▸ WHAT TO PRODUCE
Reproduce the listing word for word, starting at its first line and ending at the line that contains "pyautogui.click(x=510, y=650)", with both of those lines included.

#### EXTRACTED DATA ####

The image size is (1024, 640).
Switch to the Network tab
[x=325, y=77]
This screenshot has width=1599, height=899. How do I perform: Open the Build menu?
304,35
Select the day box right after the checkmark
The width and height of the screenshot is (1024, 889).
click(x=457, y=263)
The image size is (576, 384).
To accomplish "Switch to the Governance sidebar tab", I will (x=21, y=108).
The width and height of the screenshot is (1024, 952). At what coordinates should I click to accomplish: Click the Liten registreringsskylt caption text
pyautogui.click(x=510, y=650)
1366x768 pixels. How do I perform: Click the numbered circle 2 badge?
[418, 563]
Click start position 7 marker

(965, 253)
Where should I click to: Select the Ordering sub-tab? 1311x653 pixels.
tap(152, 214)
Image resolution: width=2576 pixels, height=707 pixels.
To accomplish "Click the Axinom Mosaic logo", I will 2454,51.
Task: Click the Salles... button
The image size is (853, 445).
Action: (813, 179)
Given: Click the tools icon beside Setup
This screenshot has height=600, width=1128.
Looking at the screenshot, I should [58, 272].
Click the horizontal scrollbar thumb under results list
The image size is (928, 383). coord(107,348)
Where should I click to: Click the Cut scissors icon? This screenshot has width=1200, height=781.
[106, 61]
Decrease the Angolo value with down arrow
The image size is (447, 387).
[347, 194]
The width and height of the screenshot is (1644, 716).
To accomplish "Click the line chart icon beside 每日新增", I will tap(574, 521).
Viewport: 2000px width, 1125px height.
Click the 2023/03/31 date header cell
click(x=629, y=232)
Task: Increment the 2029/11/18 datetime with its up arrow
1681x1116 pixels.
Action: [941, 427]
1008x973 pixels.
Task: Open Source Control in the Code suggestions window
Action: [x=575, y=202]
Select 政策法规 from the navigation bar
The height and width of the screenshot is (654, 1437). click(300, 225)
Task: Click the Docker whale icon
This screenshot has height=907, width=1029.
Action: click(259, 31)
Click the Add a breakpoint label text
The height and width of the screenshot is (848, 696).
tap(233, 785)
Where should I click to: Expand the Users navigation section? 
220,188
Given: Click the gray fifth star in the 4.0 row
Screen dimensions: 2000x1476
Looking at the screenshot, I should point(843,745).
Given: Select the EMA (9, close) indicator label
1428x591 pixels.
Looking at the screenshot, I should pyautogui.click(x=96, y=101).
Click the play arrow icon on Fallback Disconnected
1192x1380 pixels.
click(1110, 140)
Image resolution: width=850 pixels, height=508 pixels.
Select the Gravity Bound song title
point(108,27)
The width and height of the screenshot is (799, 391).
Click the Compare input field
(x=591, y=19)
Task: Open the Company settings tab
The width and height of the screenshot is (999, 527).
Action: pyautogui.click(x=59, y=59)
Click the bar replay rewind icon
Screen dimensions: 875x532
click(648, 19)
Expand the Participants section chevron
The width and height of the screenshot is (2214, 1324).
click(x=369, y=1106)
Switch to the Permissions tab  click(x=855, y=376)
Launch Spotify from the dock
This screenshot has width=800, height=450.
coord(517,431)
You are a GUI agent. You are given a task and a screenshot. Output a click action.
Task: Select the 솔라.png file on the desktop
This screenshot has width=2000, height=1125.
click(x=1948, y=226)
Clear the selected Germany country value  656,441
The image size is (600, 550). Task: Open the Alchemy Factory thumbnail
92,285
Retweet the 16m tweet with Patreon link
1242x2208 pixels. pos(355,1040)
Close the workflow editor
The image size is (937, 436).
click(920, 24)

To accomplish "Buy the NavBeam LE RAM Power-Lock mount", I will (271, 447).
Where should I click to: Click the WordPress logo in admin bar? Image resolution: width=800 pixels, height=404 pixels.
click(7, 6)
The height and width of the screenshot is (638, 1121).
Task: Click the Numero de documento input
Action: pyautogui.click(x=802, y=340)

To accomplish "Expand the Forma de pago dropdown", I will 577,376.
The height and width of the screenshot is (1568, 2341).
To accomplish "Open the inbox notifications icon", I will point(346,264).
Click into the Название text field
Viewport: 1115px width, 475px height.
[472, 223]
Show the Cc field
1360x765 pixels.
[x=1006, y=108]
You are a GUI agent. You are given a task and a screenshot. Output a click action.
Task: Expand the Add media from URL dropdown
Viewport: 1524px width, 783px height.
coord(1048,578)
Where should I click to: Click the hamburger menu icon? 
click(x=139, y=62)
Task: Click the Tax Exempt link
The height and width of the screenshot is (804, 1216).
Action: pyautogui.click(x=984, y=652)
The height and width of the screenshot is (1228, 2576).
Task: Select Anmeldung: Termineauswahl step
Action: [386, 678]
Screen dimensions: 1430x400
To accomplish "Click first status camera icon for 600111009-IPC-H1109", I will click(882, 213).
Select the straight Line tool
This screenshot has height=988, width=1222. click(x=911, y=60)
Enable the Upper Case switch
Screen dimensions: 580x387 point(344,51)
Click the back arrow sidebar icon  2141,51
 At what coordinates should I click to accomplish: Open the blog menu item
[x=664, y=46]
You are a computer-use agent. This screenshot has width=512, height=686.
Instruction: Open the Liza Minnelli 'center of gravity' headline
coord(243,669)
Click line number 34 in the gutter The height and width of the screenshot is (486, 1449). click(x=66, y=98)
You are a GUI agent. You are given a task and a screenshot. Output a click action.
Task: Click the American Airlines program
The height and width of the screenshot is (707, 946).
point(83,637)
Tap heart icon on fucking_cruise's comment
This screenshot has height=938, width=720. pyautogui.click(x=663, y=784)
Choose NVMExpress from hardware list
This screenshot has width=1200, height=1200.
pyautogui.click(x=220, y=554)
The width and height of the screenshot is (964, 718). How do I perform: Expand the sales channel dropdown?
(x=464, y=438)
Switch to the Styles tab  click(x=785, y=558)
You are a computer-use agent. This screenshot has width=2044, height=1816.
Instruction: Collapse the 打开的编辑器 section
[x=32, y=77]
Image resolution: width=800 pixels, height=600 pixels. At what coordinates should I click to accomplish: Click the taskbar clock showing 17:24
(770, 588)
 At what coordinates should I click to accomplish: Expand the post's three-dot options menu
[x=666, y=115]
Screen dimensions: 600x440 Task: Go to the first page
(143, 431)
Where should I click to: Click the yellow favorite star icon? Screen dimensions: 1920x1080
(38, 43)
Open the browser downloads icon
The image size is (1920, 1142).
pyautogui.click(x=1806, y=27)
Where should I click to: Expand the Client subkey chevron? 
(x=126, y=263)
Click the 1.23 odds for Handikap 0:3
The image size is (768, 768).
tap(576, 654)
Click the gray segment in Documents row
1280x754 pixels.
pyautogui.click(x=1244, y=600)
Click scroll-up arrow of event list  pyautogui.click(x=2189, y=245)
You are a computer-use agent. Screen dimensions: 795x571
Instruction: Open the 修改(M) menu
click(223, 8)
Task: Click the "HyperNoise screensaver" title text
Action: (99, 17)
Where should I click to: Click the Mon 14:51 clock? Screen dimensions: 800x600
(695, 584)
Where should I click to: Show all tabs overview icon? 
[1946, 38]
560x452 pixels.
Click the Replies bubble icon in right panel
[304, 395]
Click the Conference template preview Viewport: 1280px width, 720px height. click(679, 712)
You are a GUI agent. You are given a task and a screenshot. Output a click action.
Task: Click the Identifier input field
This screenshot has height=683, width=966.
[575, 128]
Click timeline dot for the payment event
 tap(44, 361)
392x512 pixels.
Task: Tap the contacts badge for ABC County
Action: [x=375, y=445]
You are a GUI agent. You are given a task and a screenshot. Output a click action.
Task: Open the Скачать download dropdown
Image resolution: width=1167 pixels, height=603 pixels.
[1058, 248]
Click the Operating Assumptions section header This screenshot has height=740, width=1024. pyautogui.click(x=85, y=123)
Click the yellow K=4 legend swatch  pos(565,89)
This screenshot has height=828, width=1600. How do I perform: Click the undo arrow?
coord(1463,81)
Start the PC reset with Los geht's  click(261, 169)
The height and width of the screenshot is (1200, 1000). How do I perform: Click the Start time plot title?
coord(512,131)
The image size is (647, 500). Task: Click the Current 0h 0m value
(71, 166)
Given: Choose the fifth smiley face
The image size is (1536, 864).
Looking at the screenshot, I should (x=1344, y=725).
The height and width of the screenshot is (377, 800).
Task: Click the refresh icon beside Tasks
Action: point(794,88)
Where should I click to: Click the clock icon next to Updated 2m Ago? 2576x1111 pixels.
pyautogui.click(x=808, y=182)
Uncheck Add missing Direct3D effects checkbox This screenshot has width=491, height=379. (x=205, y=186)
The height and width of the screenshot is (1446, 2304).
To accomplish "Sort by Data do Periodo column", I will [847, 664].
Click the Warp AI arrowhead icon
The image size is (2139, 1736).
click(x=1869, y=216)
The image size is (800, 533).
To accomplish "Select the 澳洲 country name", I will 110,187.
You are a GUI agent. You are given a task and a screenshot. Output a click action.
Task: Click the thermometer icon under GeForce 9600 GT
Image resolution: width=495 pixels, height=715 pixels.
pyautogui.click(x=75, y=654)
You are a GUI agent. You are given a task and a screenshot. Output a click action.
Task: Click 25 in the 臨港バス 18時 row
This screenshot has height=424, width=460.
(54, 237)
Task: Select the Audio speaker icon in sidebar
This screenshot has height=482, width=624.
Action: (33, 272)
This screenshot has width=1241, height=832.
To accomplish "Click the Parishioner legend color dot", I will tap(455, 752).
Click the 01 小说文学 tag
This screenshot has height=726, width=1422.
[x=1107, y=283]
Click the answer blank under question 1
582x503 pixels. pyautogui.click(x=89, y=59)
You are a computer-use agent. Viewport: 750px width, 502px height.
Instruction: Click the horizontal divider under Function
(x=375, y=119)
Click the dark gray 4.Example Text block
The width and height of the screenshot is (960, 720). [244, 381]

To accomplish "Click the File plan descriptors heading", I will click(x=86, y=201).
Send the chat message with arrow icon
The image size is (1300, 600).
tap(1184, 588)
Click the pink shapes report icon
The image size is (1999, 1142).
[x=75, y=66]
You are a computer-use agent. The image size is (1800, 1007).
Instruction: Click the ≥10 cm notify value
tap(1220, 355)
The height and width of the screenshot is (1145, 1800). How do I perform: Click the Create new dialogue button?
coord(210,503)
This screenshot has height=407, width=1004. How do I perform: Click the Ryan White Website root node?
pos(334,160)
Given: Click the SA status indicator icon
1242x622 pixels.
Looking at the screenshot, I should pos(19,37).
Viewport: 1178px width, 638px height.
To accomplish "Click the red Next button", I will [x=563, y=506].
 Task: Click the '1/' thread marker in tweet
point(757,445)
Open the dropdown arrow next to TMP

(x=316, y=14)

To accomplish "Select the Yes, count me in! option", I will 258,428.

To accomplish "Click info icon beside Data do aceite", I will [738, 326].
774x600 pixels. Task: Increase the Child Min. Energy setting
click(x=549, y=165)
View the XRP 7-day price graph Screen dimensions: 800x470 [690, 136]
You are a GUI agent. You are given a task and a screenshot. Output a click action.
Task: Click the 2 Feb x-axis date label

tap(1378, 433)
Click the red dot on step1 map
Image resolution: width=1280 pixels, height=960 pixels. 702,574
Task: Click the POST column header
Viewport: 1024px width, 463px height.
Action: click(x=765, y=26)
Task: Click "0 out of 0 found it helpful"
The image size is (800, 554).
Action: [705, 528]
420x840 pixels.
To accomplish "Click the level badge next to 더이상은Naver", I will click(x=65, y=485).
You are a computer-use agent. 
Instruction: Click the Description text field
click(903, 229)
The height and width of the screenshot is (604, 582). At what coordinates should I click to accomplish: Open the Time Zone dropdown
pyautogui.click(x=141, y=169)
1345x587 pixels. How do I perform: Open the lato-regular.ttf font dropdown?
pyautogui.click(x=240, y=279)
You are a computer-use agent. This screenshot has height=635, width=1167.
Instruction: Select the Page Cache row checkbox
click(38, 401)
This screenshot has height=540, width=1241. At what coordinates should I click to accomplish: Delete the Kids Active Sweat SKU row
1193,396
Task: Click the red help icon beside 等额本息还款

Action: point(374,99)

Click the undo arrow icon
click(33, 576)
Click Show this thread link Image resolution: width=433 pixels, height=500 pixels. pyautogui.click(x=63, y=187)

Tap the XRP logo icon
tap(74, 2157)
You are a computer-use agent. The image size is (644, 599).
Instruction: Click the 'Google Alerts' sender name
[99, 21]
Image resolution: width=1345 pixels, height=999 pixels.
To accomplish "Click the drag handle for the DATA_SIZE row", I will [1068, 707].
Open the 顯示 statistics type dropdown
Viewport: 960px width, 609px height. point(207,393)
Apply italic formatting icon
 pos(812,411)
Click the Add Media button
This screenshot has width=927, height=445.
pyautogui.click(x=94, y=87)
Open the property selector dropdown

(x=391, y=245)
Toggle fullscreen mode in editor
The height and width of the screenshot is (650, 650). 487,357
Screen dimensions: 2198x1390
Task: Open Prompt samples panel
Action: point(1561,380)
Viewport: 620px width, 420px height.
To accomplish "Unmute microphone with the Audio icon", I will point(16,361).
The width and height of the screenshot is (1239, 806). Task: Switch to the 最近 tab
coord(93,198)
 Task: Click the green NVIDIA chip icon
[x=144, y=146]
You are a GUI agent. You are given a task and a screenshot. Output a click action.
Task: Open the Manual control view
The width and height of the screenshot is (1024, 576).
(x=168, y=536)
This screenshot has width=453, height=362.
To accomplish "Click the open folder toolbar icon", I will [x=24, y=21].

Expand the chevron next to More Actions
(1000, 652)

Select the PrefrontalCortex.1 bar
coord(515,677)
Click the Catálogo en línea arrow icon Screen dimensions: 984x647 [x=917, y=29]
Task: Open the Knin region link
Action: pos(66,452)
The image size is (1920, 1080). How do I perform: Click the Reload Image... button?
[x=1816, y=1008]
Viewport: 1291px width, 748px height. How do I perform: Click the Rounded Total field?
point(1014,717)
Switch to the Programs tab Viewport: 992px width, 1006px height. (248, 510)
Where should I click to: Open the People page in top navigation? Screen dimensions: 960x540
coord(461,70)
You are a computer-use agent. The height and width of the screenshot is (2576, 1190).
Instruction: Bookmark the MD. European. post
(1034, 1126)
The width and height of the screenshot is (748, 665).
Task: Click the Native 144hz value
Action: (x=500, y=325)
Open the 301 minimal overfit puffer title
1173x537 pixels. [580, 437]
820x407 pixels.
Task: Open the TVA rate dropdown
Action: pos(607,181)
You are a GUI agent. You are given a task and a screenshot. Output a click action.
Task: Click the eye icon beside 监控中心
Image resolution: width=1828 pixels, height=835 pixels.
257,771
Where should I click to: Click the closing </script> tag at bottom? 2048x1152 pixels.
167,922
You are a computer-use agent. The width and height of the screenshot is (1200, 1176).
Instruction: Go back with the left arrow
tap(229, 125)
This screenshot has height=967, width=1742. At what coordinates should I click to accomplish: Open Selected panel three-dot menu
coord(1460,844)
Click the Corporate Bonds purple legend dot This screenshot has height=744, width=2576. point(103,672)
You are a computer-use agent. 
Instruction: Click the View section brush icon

####

▸ WORKED ANSWER
The image size is (1024, 640).
Switch to the Network tab
[x=325, y=77]
This screenshot has width=1599, height=899. How do I perform: Open the Build menu?
304,35
Select the day box right after the checkmark
The width and height of the screenshot is (1024, 889).
click(x=457, y=263)
The image size is (576, 384).
To accomplish "Switch to the Governance sidebar tab", I will (x=21, y=108).
The width and height of the screenshot is (1024, 952). At what coordinates should I click to accomplish: Click the Liten registreringsskylt caption text
pyautogui.click(x=510, y=650)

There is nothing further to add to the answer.